Blood, Sweat & Fears
How Jim Martin is saving souls—one house at a time.
(page 6 of 9)
By failing to properly screen the candidates, Martin admitted a sex-offender (banned by Oxford House) and men who clearly hadn’t yet given up the hooch. They damaged the property and took liberties with the house. “It was absolutely awful,” she says. She cleared the lot out, contacted Oxford House headquarters in Silver Spring, Md., and found new tenants.
“The gentlemen in my Oxford House now are absolutely fabulous because it was done properly,” Hudson says. “There’s a pride. So I believe in the model. It works. But it has got to be done by the book.”
Martin says that the early life of any new house is “filled with drama.” In each one he has opened, “There are one or two people who hate my guts. I don’t know why.”
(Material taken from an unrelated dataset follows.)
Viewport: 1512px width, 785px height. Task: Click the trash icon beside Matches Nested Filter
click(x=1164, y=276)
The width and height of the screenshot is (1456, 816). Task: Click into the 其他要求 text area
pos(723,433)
In June 2009, Martin was hired by Connections Community Support Programs, based in Wilmington, specifically to open new Oxfords. Connections liked the Oxford model, and Martin says he was “fantastically thrilled that someone would want me to open these houses.”
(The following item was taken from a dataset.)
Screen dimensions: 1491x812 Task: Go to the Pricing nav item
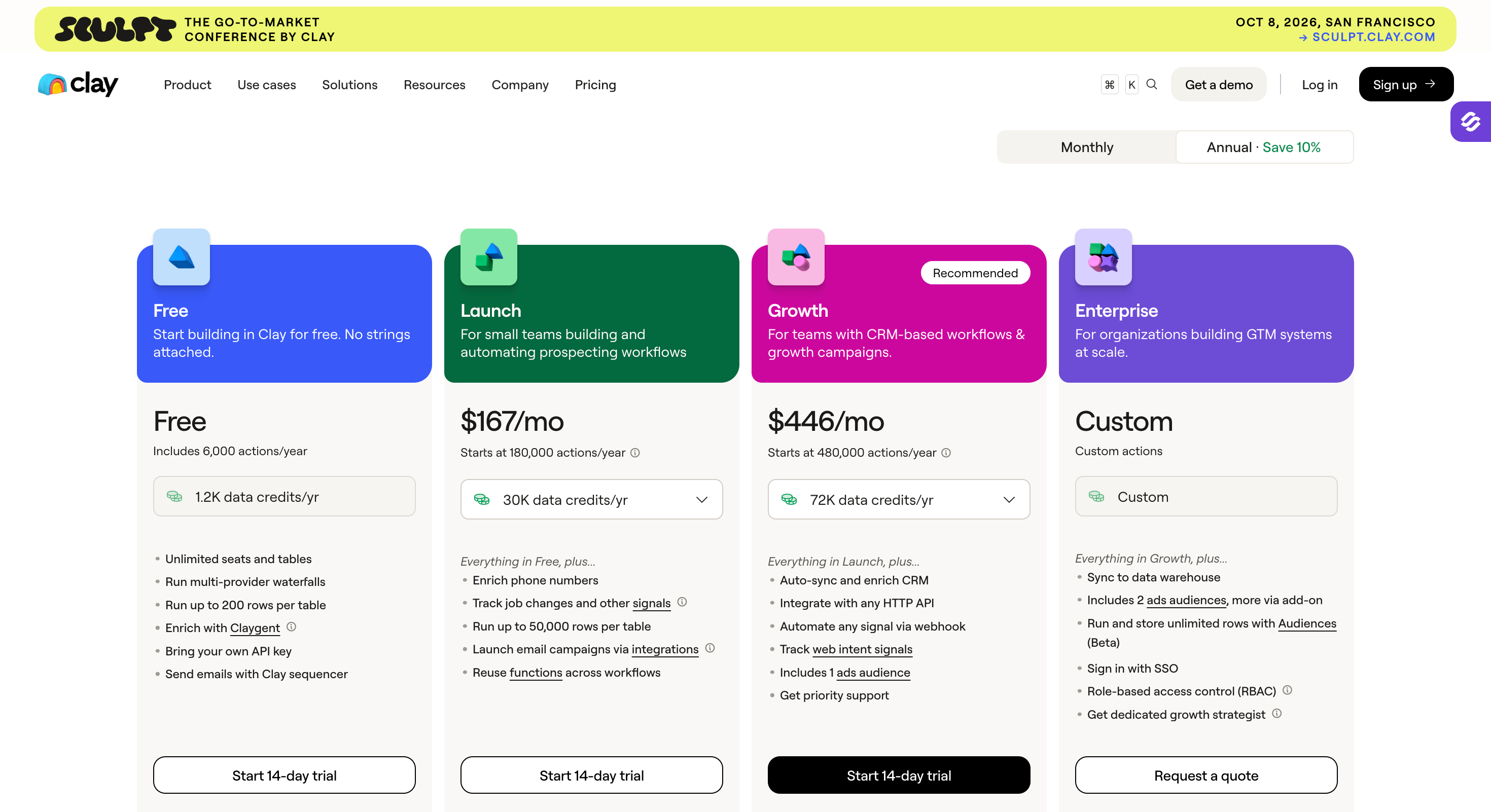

He made some enemies fairly early on. In searching for money to start new homes—usually about $4,000—Martin discovered a small revolving loan fund specifically for Oxford Houses, granted to the state but managed by an independent contractor. Martin applied for several loans, but was repeatedly denied. Smelling something fishy, he challenged the fund administrator, the late Wilmington politician Wendell Howell, a recovering crack addict, and he pressed the state to investigate.
The state found that the fund was poorly managed—most of the loans had never been repaid—and cleaned up the operation. Howell had friends among Oxford House residents, including Martin’s roommates. After working on a new Oxford House one day, Martin returned home to find his belongings on the curb. His housemates informed him that he had missed a group meeting. They voted him out, and Martin found himself homeless again.
“You really suffer as a whistleblower,” he says. “My life was an absolute wreck.”
Undeterred, and with the loan fund working, Martin continued to open new homes. Quiet Acres was the first to be started from the loan fund. Yet for all his work on Oxford’s behalf, Martin’s relationship with the organization eventually grew strained. The remoteness of Quiet Acres has made it difficult to keep the house filled. (Forty men have passed through it in two years.) A couple of houses failed. Despite Oxford’s mission to help the formerly incarcerated, Martin took an interest in people who were released too recently for the organization’s tastes.